- **Passage shown**
########################################

Westminster’s mentality can best be summed up in two words. Waterloo teeth. Teeth – actual teeth – which were raked for years from the mouths of those British soldiers who died defeating Napoleon, in Belgium; soldiers who’s memory was defiled by anyone who did not participate and get their false teeth made from the mouths of soldiers slain at Waterloo. Poppies? Much more sustainable.

Or, if you prefer – why pay them what they warrant when we can get them to do what we want at the cost of their lives and then make money selling souvenirs of their sacrifice?

Our Remembrance Poppy is helping the UK government avoid the responsibility of caring for the distress they themselves have created for too many years.

Our 16 and 17 year olds – ha! naïveté! Our 12 and 13 and 14 and 15 year olds – are being targeted for military service by a government which sees national service as a cure for a whole catalogue of their own sins.

We’re being made to take part in a national exercise in Daily Mail hysteria for the brave men of the trenches – all long-dead now – who’s most sincere collective wish was that wars would stop; Westminster politicians will put wreaths on their graves, but they won’t stop committing war, they won’t stop the dying of our soldiers, and they don’t want to provide for those who managed to survive whatever hellhole Westminster ordered them into. Why should they? None of David Cameron’s children will ever be in the front-line.

Years ago, there was a white poppy. It’s near-forgotten now, but it recognised the bravery, the sacrifice, the death, of all those young men, and expressed the same gratitude toward them. It also said “Enough is enough”. You almost never see it now.

We aren’t supposed to expect a war end to all wars anymore. We just routinely fight those wars which, we’re told, prevent ‘real’ wars coming close or blowing our houses down. Don’t ask why we fight them, or why those wars keep getting closer. That’s not important. Don’t ask what happens to our sons. For them, for everyone, there’s charity. As optimistic and as gloomy as “missing”.

What price a “love all UK servicemen, hate all UK wars” Saltire poppy? At the very least, next year, Nigel Farage won’t be standing in Horseguards Parade, wearing one.

########################################

- **Data provided**
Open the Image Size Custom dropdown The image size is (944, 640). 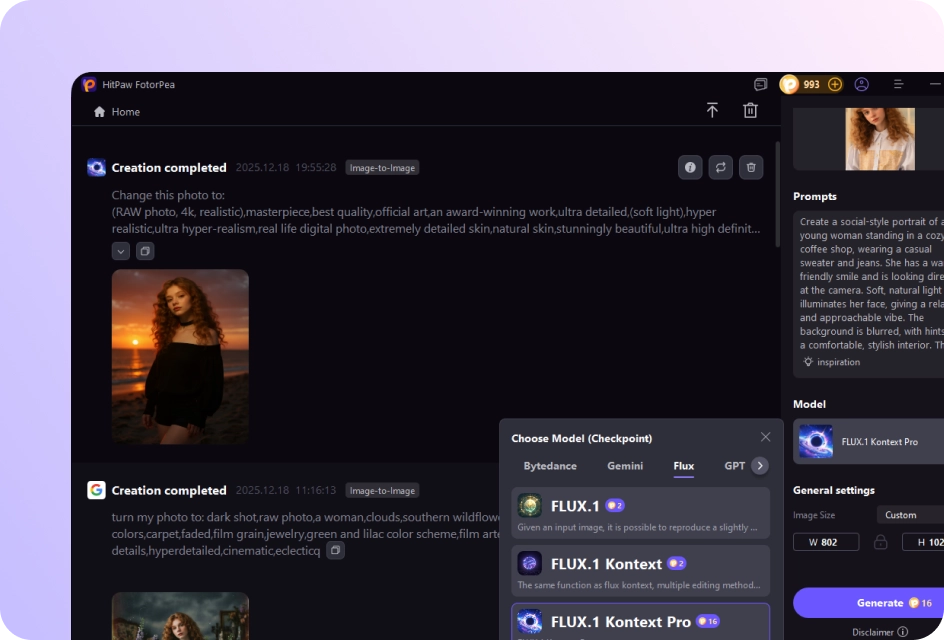(x=908, y=515)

########################################

- **Set exercise**
In the passage on the Remembrance Poppy, besides recognizing the young men's bravery and sacrifice, what did the white poppy also say?

- **Expected answer**
It said "Enough is enough."